The obvious question is: to maintain the current behavior, bpf maps
and tmpfs mounts will be by default initially charged the same way as
today. bpf maps for the cgroup of the process that created them, and
tmpfs pages on first touch basis. How do we move their charging after
their creation in the current way to a cgroup.sticky file?

For things like bpf maps, it should be relatively simple to move
charges the same way we do when we move processes, because the bpf map
is by default charged to one memcg. For tmpfs, it would be challenging
to move the charges because pages could be individually attributed to
different cgroups already. For this, we can impose a (imo reasonable)
restriction that for tmpfs (and similar resources that are currently
not attributed to a single cgroup), that you can only add a tmpfs
mount to cgroup.sticky.tmpfs for the first time if no pages have been
charged yet (no files created). Once the tmpfs mount lives in any
cgroup.sticky.tmpfs file, we know that it is charged to one cgroup,
and we can move the charges more easily.

The system admin would basically mount the tmpfs directory and then
directly write it to a cgroup.sticky.tmpfs file. For that point
onwards, all tmpfs pages will be charged to that cgroup, and they need
to be freed or moved before the cgroup can be removed.

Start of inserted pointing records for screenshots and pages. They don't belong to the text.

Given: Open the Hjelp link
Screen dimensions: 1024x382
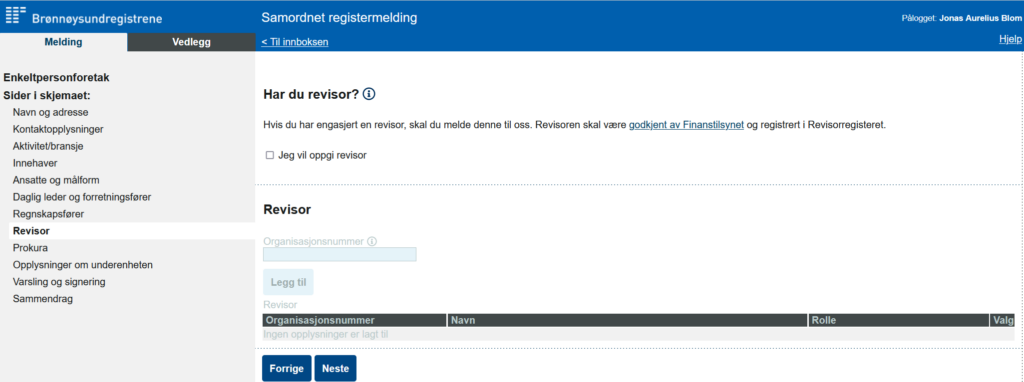Looking at the screenshot, I should (1010, 39).
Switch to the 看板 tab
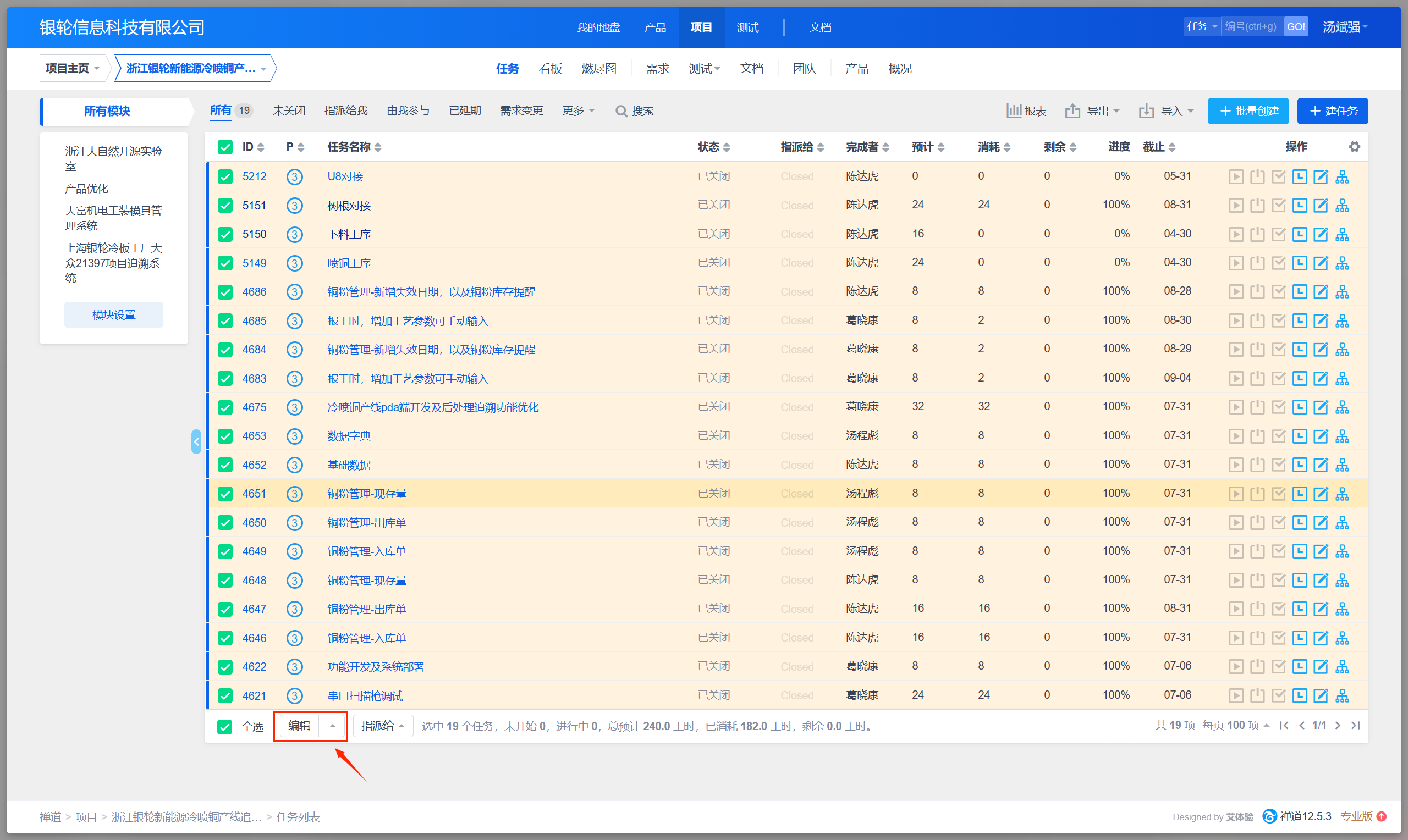Screen dimensions: 1408x840 (550, 69)
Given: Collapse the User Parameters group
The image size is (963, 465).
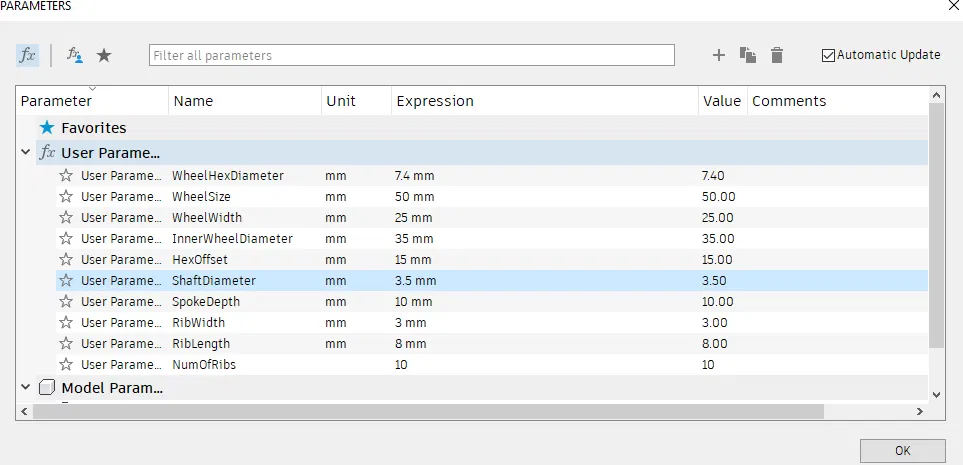Looking at the screenshot, I should click(25, 153).
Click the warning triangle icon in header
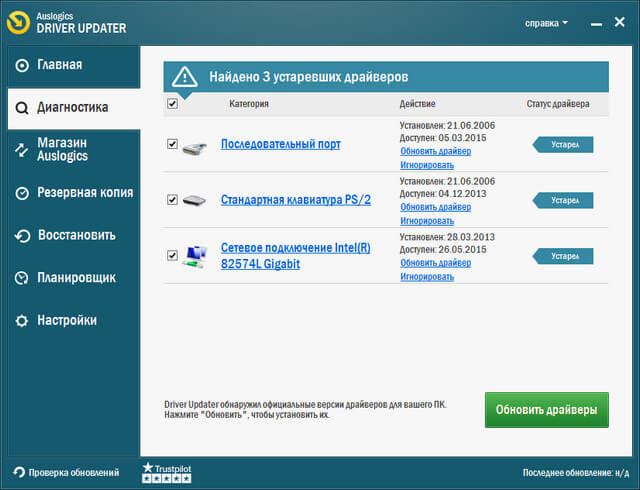The image size is (640, 490). (x=185, y=77)
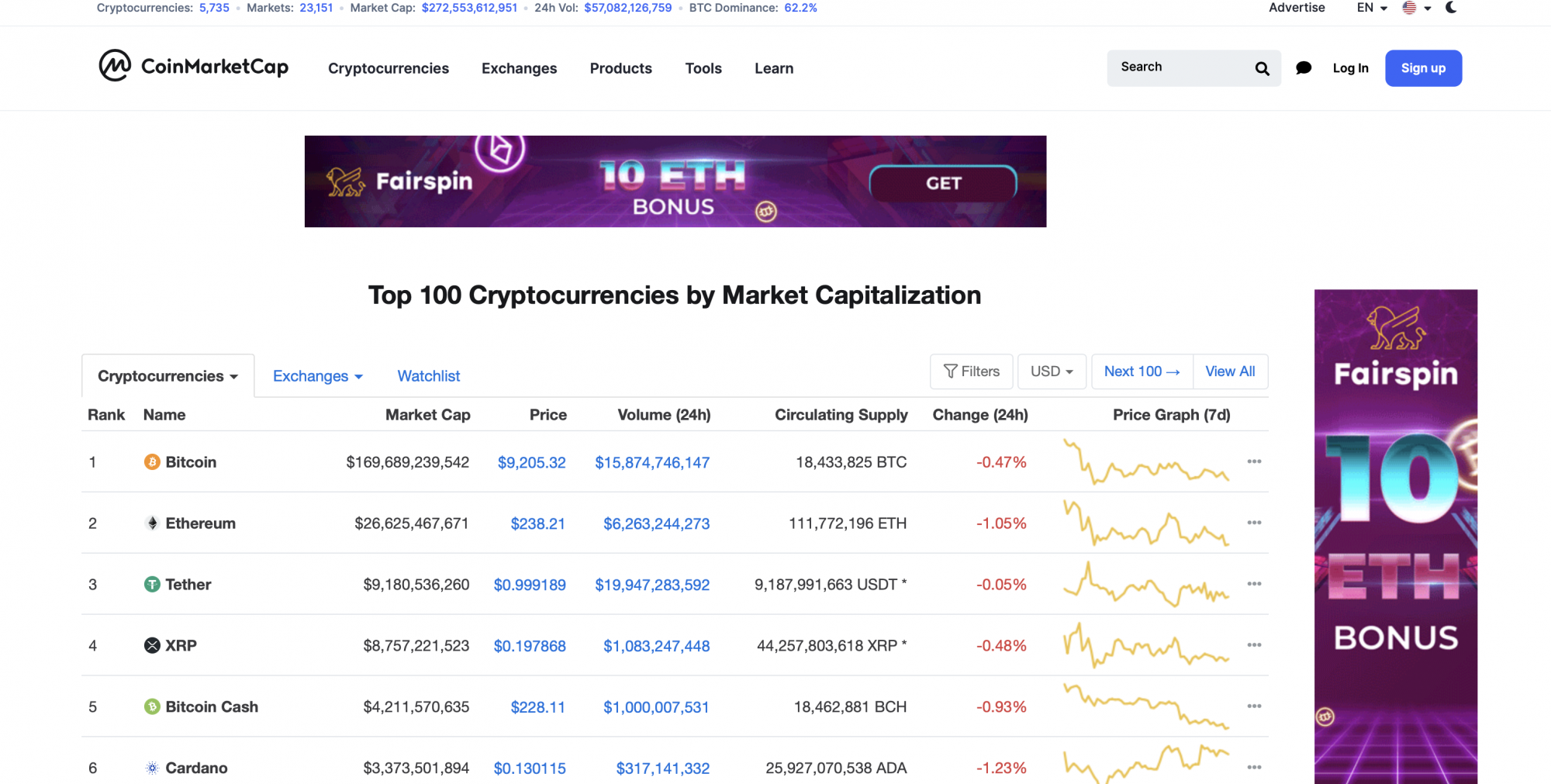
Task: Go to Next 100 cryptocurrencies
Action: pos(1142,371)
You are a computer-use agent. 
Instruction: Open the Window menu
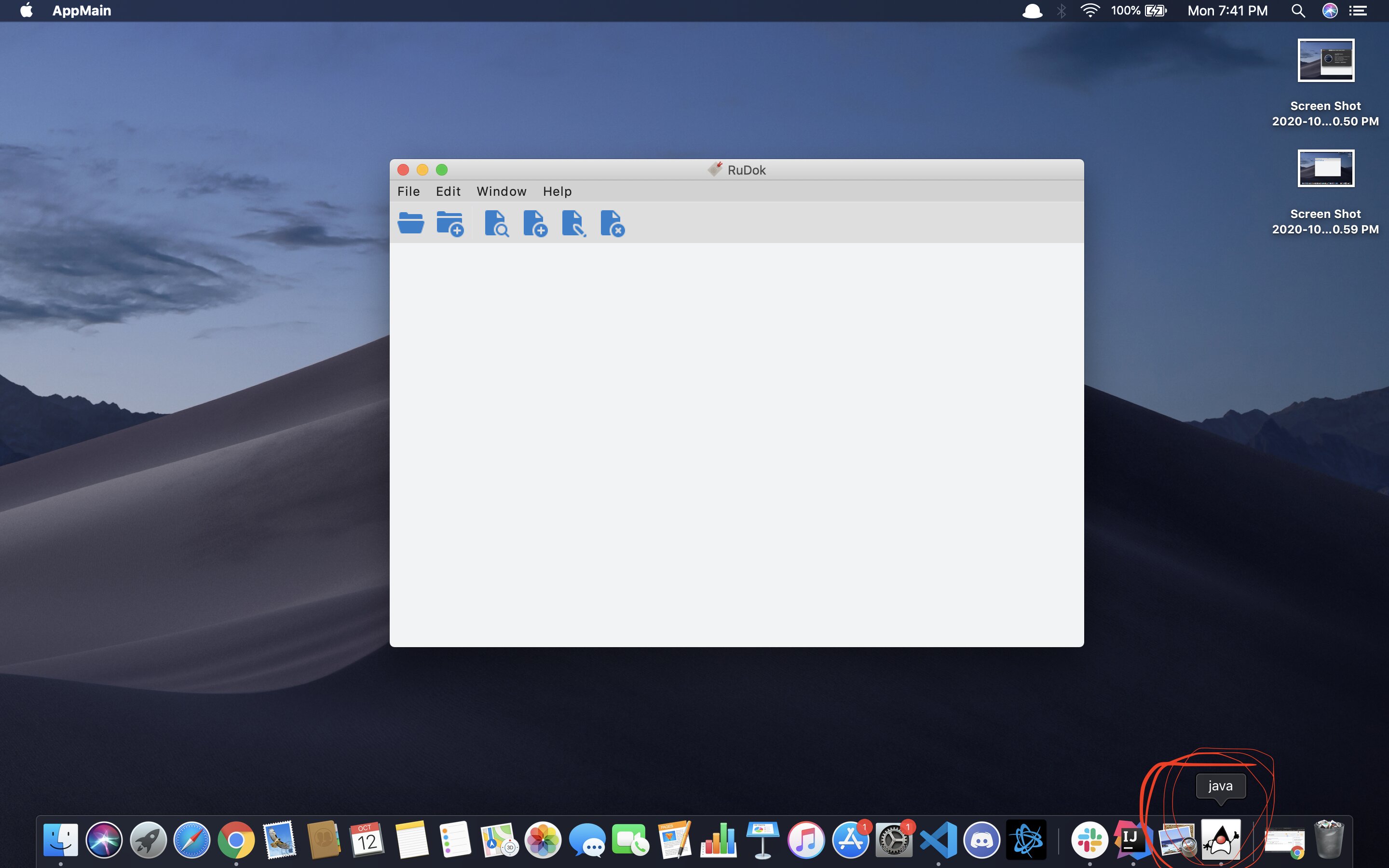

I could be missing something here, but I imagine such an interface(s)
would address both the bpf progs/maps charging concerns, and our
previous memcg= mount attempts. Please correct me if I am wrong.

>
> > This would be optional, so the current status quo is maintainable, but
> > also gives flexibility to admins to assign resources to cgroups to
> > make sure nothing is ( unaccounted / accounted to a zombie memcg /
> > reparented to an unrelated parent ). This might be too fine-grained to
> > be practical but I just thought it might be useful. We will also need
> > to define an OOM behavior for such resources. Things like bpf maps
> > will be unreclaimable, but tmpfs memory can be swapped out.
>
> Keep in mind that the swap is a shared resource in itself. So tmpfs is
> essentially a sticky resource as well. A tmpfs file is not bound to any
> proces life time the same way BPF program is. You might need less
> priviledges to remove a file but in principle they are consuming
> resources without any explicit owner.

I fully agree, which is exactly why I am suggesting having a defined
way to handle such "sticky" resources that outlive processes.
Currently cgroups operate in terms of processes and this can be a
limitation for such resources.

> --
> Michal Hocko
> SUSE Labs